Statistical analysis

Statistical analyses were conducted using R version 4.0.344 and Stata version 14.045. Metabolic measures were log-transformed and centered to a mean of 0 and standard deviation of 1. When the concentration of a metabolic measure was below the limit of detection, values were set to half of the minimum value of that metabolic measure in the total population13. Missing covariate (education, n = 7) and predictor data (fruit and vegetables, physical activity and alcohol consumption, n = 154) were multiple imputed using the Multivariate Imputations by Chained Equation (MICE) package in R46. Age, sex, self-reported body mass index (BMI), self-perceived health, and diet quality were included as auxiliary variables in the multiple imputation47. Convergence was achieved with 30 iterations and 40 imputations.

Linear regression was used to evaluate associations between quantified metabolic measures modelled as the outcome and health behaviors modeled as the exposure. Health behaviors were categorized and dummy coded (0 or 1) according to cancer prevention guidelines. The reference group was those not meeting recommendations, and therefore the regression coefficient refers to the change in mean standardized value of a metabolic measure between those with a healthy behavior and those without. Associations between behaviors as continuous variables and concentrations of metabolic measures were also examined using linear regression (Supplemental Tables 14) to permit comparison with previous studies which have used this approach10,42. All models were adjusted for age, sex and a variable to indicate whether samples were part of the pilot or the larger sample. Beta coefficients, SE and p-values were reported. To account for multiple testing, false discovery rates were computed using the q value for each individual exposure28. Statistical significance was set at p < 0.05 and q < 0.10. Linear regression models were also mutually adjusted for cancer preventive behaviors to determine if associations were independent. Sensitivity analyses were performed with further adjustment for demographic and health variables (education, ethnicity, income, prevalent diabetes and prevalent heart disease).

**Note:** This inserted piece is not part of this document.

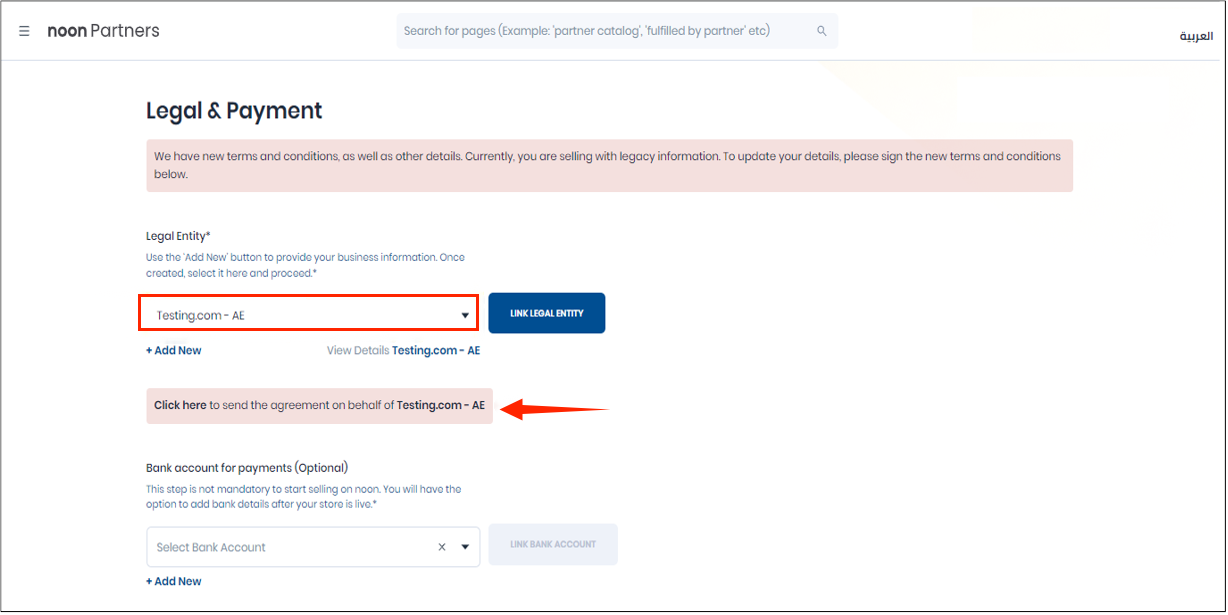Screen dimensions: 1228x615
Task: Click the noon Partners logo
Action: click(x=104, y=31)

Pearson pairwise correlations between all metabolic measures significantly associated with alcohol consumption, BMI, and fruits and vegetables were determined to evaluate the potential independence of metabolic associations. Physical activity related metabolites were not included due to the small identified associations. Pairwise correlations for the 25 top-ranked metabolic measures for each of alcohol, BMI, and fruits and vegetables were additionally evaluated after conditioning on other top-ranked metabolic measures11. Conditional correlation networks were mapped using a Gaussian Graphical Model (GGM) approach using the Cytoscape app within Metscape48. The GGM is visualized as metabolic measures (nodes) connected by edges that represent conditional correlations. For the sake of clarity, the network was constructed using only the edges for which the conditional correlation was in the top 10%. Metabolic measures were grouped into apolipoproteins, cholesterol, fatty acids, glycerides and phospholipids, inflammation and lipoprotein subclasses to facilitate interpretation of subnetworks.